You are viewing a plain text version of this content. The canonical link for it is here.

Posted to users@spamassassin.apache.org by Mark London <mr...@psfc.mit.edu> on 2005/01/31 05:05:14 UTC

Howto skip empty lines in a body test?

I use the "body" command to tests for phrases.  This was working great, until a
spammer started to use double spacing in his email, and the phrases were split
up by empty lines.  Is there any way around this?  I've tried everything,
including using full and rawbody, but I still can't find a way to specify a
phrase, and allow for the fact that the words in the phrase might be broken up
by empty lines.  Something tells me that it's impossible.  Is that true?  Thanks.

Re: Howto skip empty lines in a body test?

Posted by Matt Kettler <mk...@evi-inc.com>.

At 01:04 PM 1/31/2005, John Hardin wrote:
>That simplifies it greatly:
>
>         \s+

Yep, which goes back to being a lot like my earlier suggestion, \s{1,10} , 
it just lacks the upper bound of 10 I was using.

I generally don't like to use + or * unless I really want SA to be able to 
bridge a very long gap, but that's really just a personal preference

Re: Howto skip empty lines in a body test?

Posted by John Hardin <jo...@aproposretail.com>.

On Mon, 2005-01-31 at 09:48, Matt Kettler wrote:
> At 12:26 PM 1/31/2005, jdow wrote:
> > >     (?:\s|<\/?(?:P|BR)>)+
> >
> >Geshundheidt, John.

Danke.

> >Er, would you care to translate that sneeze, please.
> 
> I think he's trying to catch spaces or HTML line-end type tags.
> 
> Two problems
> 
>          1) it will look for </P> and </BR>, but BR doesn't have a /BR.

Eh, so what? That simplifies the regex a bit.

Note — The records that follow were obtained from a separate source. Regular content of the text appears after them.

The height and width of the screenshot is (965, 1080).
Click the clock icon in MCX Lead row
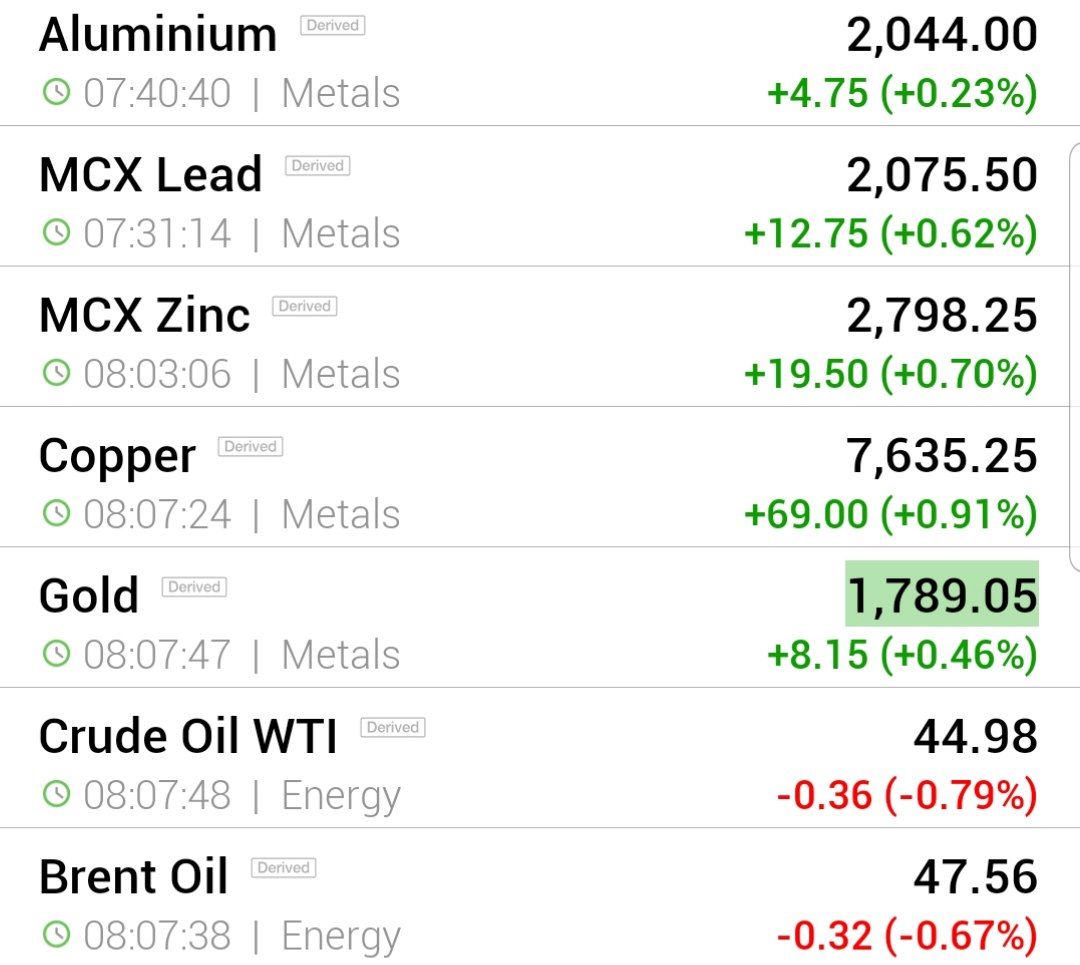[56, 232]
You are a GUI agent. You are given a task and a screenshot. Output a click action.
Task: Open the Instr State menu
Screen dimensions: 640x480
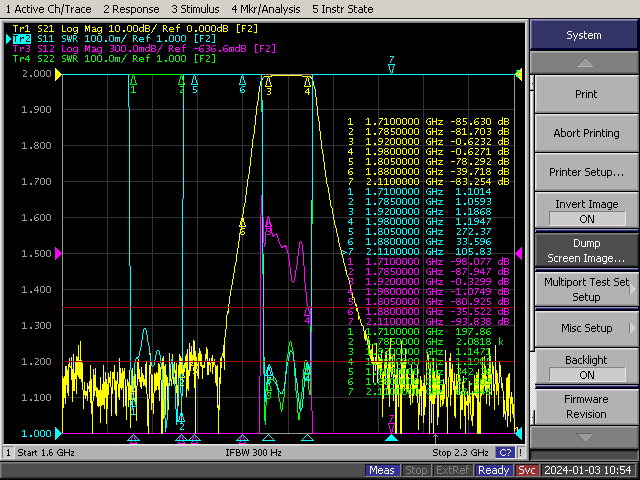click(x=343, y=8)
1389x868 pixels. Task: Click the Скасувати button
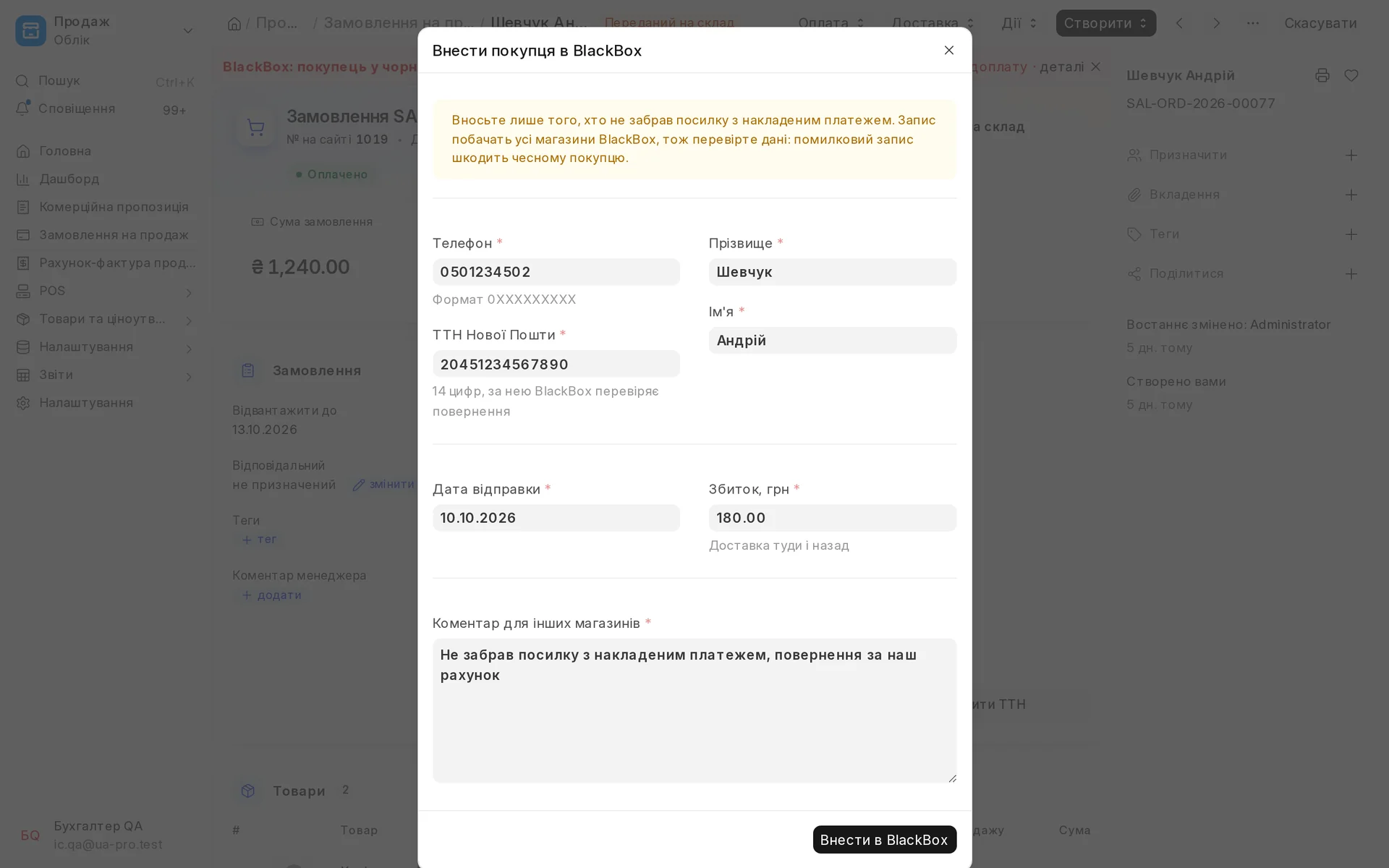[1320, 23]
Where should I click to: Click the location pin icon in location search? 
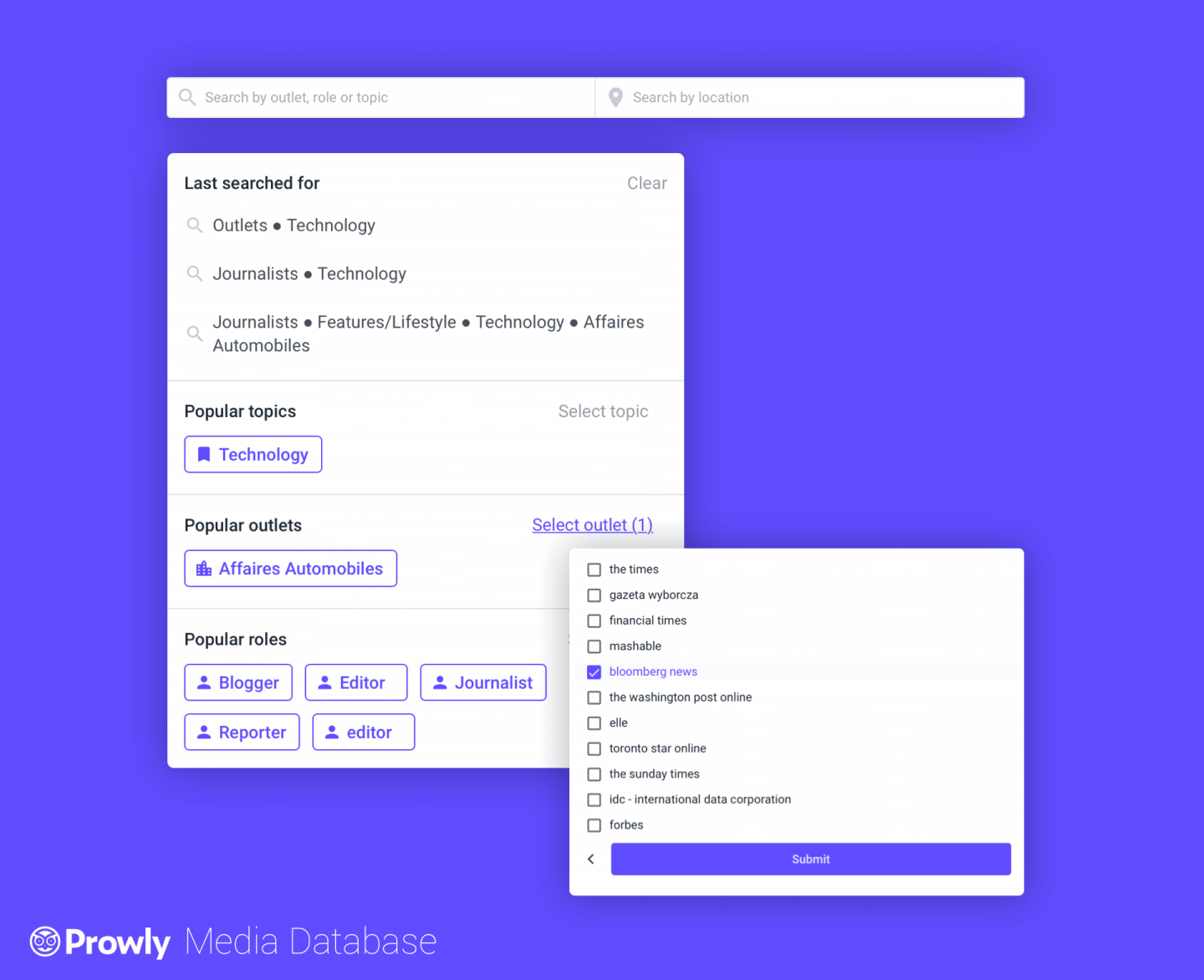(615, 97)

>          2) body rules never see HTML tags anyway they are already 
> stripped, so that part's pointless. 

Agh. I keep forgetting that.

That simplifies it greatly:

	\s+

:)

--
John Hardin
Development and Technology group (Seattle)
CRS Retail Systems, Inc.
3400 188th Street SW, Suite 185
Lynnwood, WA 98037
voice: (425) 672-1304
  fax: (425) 672-0192
email: jhardin@crsretail.com
  web: http://www.crsretail.com
-----------------------------------------------------------------------
 If you smash a computer to bits with a mallet, that appears to count
 as encryption in the state of Nevada.
                                               - CRYPTO-GRAM 12/2001
-----------------------------------------------------------------------

Re: Howto skip empty lines in a body test?

Posted by Matt Kettler <mk...@evi-inc.com>.

At 12:26 PM 1/31/2005, jdow wrote:
> >     (?:\s|<\/?(?:P|BR)>)+
>
>Geshundheidt, John.
>
>Er, would you care to translate that sneeze, please.

I think he's trying to catch spaces or HTML line-end type tags.

Two problems

         1) it will look for </P> and </BR>, but BR doesn't have a /BR.

         2) body rules never see HTML tags anyway they are already 
stripped, so that part's pointless.

Re: Howto skip empty lines in a body test?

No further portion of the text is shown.